### ACTION ITEM
Reproduce word for word the line holding "Screen dimensions: 1456x819 Task: Open" and all lines after it in the data, through the end, leaving out pictures.

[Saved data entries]
┌──

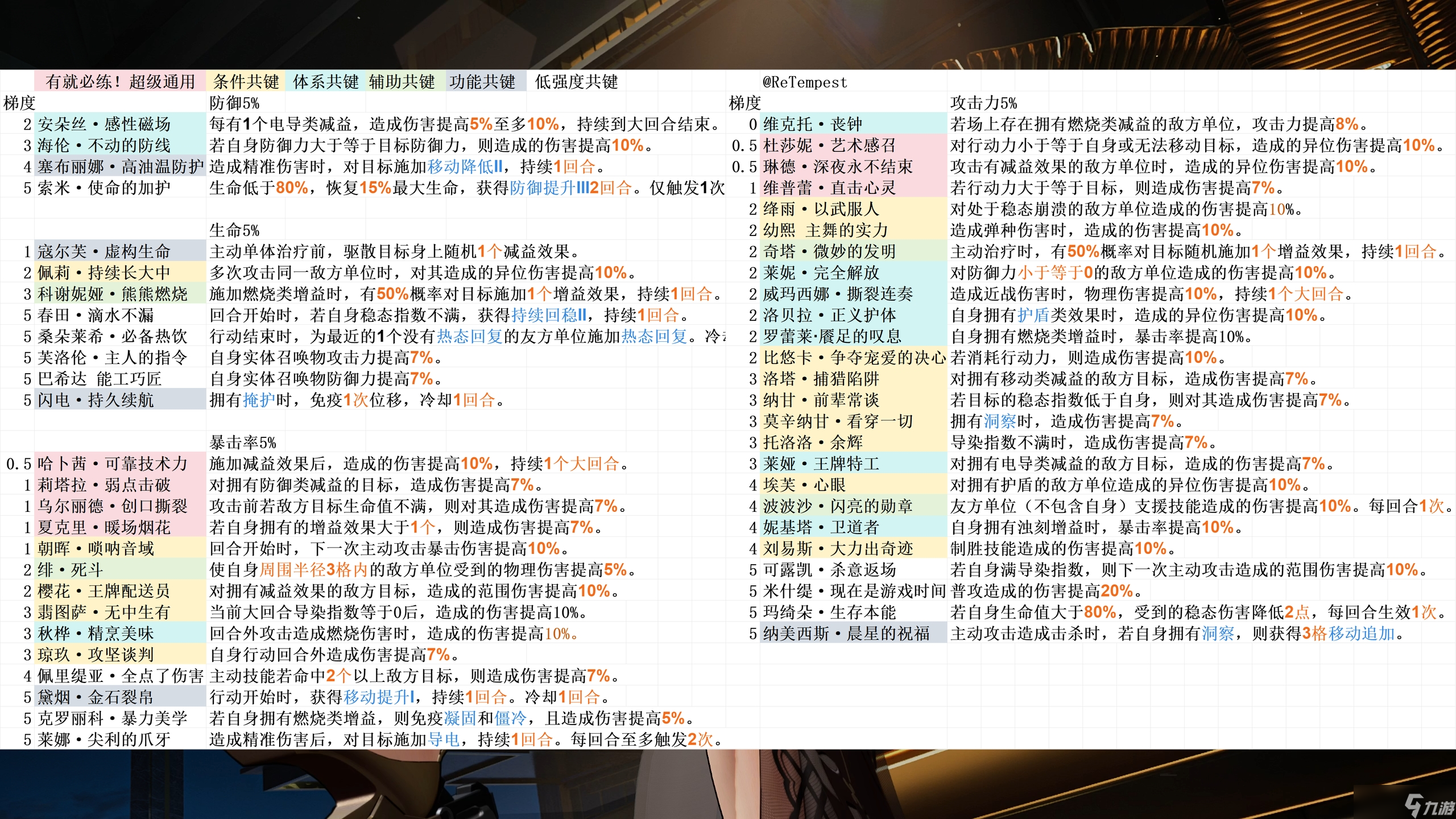Screen dimensions: 1456x819
Task: Select the 生命5% section header
Action: (234, 230)
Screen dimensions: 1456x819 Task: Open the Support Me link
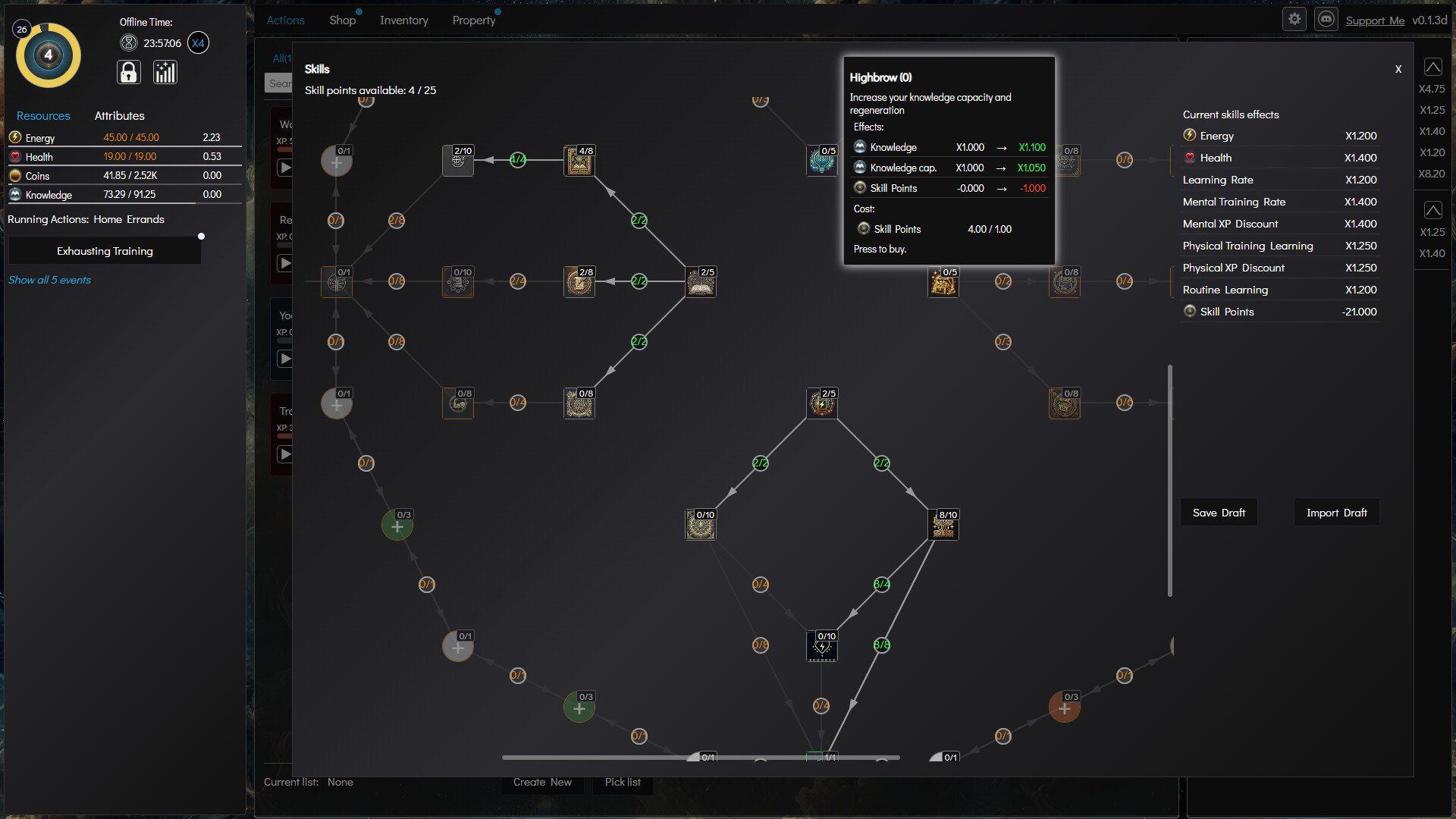pos(1375,20)
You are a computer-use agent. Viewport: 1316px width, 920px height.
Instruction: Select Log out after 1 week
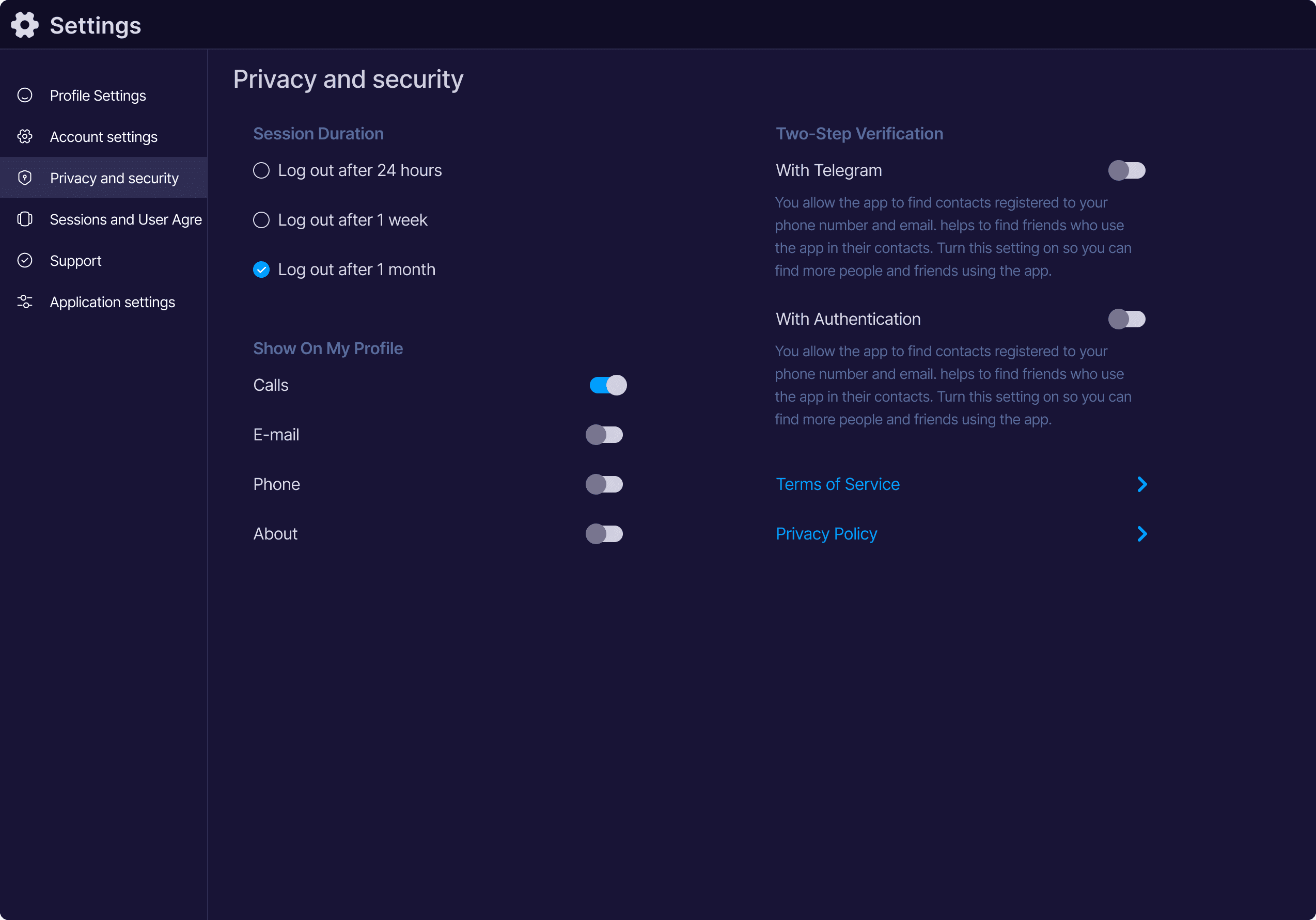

└──

### EXERCISE RESULT
Screen dimensions: 1456x819 Task: Open the Support Me link
pos(1375,20)
You are a computer-use agent. Viewport: 1316px width, 920px height.
Instruction: Select Log out after 1 week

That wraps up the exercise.